Há quem veja propaganda até num par de cuecas.

Quanto à indignidade com que foram tratados os gregos "nós não somos a Grécia " experimentámos há pouco tempo o mesmo destratamento - " não se pode gastar tudo em vinho e mulheres ". Aí caiu o Carmo e a Trindade ( Pimenta no cu dos outros é refresco ).

Alguém tem ouvido falar nos refugiados /emigrantes do magrebe? Será por causa da Geringonça?

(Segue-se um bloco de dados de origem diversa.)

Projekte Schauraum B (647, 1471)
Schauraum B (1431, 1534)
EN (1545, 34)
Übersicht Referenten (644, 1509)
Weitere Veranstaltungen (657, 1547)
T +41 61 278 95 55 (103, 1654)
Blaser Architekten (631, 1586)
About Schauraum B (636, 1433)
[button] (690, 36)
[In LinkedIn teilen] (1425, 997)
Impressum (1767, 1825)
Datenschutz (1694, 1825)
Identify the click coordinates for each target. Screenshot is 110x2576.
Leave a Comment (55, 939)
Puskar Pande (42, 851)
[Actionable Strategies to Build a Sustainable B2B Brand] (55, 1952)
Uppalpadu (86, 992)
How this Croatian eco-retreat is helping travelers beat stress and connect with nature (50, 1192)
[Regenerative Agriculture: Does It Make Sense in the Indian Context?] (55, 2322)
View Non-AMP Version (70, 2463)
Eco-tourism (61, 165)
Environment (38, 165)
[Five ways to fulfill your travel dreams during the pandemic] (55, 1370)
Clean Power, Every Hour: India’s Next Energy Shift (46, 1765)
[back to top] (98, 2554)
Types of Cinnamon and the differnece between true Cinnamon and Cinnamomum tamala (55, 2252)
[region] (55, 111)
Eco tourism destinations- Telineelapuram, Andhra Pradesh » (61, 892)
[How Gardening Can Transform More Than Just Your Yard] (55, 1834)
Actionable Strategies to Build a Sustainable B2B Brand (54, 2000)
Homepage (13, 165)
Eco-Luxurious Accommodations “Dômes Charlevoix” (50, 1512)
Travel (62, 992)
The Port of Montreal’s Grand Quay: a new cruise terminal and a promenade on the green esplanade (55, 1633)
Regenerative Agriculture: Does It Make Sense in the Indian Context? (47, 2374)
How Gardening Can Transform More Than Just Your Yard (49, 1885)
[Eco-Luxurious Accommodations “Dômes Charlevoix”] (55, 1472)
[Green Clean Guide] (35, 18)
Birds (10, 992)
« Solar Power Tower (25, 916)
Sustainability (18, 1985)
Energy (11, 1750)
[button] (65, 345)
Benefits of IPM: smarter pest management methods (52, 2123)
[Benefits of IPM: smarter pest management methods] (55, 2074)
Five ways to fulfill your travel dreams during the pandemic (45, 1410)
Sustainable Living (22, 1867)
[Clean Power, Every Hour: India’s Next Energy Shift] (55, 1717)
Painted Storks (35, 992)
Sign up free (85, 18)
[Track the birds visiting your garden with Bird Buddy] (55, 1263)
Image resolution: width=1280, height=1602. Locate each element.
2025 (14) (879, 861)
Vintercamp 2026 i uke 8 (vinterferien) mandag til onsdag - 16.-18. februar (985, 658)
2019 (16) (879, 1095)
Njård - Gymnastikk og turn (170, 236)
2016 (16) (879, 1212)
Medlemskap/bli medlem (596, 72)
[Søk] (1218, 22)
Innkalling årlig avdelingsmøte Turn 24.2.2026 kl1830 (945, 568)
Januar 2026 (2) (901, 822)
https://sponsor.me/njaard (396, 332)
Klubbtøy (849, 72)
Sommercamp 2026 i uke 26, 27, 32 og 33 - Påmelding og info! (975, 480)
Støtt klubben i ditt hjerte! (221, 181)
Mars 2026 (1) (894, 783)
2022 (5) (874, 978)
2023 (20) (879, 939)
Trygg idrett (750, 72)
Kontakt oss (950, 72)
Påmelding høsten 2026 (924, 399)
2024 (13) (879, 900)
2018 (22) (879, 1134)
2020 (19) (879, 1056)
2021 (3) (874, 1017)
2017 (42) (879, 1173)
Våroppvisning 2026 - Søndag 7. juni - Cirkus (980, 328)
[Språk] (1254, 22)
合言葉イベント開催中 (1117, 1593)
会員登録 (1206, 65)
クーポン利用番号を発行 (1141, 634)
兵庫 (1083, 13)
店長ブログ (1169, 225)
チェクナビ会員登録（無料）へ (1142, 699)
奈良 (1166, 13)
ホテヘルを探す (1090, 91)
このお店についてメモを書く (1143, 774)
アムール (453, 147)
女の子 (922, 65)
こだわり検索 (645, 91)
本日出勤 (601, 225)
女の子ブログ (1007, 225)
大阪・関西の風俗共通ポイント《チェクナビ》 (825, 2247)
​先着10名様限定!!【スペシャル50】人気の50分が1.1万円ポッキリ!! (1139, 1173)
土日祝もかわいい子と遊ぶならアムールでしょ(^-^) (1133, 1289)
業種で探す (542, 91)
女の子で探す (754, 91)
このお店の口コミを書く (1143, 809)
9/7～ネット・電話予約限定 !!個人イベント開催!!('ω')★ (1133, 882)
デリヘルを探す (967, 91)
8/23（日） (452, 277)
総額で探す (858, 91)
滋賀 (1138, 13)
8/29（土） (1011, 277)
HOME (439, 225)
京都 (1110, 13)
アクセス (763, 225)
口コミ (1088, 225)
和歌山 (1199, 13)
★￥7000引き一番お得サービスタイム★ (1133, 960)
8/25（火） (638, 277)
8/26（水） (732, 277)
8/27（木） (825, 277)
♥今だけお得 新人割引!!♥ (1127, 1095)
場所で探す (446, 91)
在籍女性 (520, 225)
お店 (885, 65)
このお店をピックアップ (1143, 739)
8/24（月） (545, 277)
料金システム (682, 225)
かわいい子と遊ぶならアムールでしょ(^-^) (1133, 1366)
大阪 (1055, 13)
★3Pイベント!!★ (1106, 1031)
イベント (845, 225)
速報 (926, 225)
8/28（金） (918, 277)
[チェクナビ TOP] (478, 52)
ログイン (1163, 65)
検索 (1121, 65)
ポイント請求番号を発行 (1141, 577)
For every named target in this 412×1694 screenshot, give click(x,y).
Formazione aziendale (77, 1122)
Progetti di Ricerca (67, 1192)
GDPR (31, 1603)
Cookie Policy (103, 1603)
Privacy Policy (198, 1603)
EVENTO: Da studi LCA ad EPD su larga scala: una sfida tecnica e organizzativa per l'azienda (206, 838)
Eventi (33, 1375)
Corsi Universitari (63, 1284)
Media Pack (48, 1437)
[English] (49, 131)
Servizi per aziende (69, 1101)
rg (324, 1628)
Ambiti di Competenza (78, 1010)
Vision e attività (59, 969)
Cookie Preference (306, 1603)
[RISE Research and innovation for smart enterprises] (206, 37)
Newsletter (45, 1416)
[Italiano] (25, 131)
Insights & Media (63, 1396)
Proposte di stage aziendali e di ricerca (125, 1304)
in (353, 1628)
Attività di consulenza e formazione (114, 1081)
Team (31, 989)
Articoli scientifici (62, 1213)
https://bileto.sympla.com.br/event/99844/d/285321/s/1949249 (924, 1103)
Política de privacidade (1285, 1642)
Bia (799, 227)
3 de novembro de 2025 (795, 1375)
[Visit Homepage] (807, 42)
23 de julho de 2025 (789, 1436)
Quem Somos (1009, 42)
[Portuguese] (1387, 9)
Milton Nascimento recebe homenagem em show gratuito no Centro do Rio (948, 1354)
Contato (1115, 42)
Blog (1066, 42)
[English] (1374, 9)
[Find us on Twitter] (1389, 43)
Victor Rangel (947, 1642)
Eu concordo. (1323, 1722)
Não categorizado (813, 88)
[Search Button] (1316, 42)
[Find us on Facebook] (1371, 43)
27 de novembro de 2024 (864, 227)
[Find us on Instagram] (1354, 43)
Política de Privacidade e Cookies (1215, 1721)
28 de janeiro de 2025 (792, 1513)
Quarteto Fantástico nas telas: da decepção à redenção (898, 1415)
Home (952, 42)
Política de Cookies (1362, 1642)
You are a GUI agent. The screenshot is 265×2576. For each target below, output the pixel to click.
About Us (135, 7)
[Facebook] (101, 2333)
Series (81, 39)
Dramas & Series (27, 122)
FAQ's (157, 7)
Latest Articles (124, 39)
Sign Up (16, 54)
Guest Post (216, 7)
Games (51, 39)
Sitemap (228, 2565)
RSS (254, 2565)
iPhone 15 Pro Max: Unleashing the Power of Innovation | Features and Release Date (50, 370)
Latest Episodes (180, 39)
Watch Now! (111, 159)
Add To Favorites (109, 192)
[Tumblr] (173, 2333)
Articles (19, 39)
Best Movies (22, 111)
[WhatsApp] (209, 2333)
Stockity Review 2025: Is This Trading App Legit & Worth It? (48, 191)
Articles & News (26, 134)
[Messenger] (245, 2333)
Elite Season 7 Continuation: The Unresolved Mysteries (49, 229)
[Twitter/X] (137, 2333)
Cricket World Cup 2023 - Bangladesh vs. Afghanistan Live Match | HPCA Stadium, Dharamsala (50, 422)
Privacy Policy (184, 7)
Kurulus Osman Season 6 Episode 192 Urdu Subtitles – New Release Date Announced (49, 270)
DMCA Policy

Mas qual realidade nua e crua? A da crise ter tido origem na ganância do sistema financeiro....e nas aldrabices/ corrupção entre Banca- Estado/políticos-Fundos/Promotores imobiliários? Ou de ter tido origem no estilo de vida dos portugueses/gregos acima das suas possibilidades? .. Não me façam rir (70 dívida portugesa relaciona-se com os construtores - fundos imobiliários/banca. O crédito ao consumo anda na ordem dos 20%. A restante da dívida relaciona-se com investimentos agrícolas e de indústria.)

Ainda se lembram quando o canal da propaganda enviou o Dan Brown português fazer aquela investigação sobre a corrupção do Estado falhado grego? Tantas semelhanças com o nosso...mas ninguém disse nada, excepto indignação parola e hipócrita pois todos sabemos que no nosso país é igual (para não falar na Alemanha ) - juízes que com quarenta e picos anos estão reformados.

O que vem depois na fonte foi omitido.